◆ **WORK TO COMPLETE**
Select all lines in the records that include "toolbar".
START LISTED ENTRIES
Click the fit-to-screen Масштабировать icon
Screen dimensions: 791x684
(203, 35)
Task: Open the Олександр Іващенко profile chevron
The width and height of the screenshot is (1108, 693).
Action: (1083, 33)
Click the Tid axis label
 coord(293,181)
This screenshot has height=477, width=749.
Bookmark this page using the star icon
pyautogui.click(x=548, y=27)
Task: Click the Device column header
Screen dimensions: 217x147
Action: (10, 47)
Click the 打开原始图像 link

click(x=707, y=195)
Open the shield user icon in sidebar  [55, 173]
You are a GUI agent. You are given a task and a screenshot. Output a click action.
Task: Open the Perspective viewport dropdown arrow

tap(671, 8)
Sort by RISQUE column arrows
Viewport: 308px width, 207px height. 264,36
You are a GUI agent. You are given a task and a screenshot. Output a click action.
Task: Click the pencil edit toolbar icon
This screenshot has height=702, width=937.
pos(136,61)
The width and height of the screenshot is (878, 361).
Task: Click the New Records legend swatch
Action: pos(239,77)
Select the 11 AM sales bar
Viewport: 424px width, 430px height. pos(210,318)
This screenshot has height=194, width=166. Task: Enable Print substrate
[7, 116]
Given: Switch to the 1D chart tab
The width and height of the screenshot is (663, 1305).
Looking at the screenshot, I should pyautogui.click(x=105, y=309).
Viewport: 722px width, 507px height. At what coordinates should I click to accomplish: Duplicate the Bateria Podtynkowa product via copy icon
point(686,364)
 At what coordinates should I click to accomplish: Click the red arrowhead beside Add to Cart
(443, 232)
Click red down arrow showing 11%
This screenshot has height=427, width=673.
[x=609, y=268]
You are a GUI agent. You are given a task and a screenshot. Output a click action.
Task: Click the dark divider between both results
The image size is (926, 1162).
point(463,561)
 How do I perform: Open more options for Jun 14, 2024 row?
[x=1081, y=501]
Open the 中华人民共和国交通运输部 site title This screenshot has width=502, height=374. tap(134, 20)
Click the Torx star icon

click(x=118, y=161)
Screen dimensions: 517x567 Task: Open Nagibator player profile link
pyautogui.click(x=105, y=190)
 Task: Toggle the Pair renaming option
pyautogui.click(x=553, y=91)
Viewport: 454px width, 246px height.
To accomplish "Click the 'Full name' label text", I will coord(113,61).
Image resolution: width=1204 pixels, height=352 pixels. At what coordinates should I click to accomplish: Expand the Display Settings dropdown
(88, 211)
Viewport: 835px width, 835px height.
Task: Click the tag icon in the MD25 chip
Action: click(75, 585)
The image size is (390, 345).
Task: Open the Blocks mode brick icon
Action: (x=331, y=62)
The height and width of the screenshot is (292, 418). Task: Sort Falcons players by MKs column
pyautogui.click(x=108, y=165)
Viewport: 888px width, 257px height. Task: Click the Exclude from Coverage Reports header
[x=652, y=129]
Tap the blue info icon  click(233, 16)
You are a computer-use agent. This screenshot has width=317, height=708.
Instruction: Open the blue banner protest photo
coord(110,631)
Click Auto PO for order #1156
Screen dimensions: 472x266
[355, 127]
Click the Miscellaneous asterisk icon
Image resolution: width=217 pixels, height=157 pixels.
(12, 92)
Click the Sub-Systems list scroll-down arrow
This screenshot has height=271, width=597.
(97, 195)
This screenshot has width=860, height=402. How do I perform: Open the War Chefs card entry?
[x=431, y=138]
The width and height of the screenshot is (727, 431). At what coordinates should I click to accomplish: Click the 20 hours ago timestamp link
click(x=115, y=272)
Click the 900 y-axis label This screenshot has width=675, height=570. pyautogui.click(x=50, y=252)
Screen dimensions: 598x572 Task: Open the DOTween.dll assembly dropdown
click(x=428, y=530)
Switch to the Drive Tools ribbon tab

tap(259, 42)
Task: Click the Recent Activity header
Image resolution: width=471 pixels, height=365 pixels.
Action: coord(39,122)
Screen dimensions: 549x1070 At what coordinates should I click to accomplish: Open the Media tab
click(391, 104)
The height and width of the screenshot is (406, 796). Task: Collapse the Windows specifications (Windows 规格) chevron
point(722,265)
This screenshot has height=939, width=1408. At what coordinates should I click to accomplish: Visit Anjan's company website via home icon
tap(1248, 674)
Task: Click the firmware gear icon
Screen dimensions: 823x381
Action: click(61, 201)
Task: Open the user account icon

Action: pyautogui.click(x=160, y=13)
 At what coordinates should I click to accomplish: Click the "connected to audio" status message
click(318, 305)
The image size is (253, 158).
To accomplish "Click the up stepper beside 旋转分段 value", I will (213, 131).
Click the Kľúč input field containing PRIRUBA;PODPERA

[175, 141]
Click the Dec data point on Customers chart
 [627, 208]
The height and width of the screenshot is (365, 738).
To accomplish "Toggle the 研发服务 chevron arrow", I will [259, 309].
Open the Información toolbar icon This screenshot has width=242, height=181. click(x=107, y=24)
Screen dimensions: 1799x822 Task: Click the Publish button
END LISTED ENTRIES
◆ **RESPONSE TO THIS EXERCISE**
Task: Click the pencil edit toolbar icon
Open the Información toolbar icon This screenshot has width=242, height=181. click(x=107, y=24)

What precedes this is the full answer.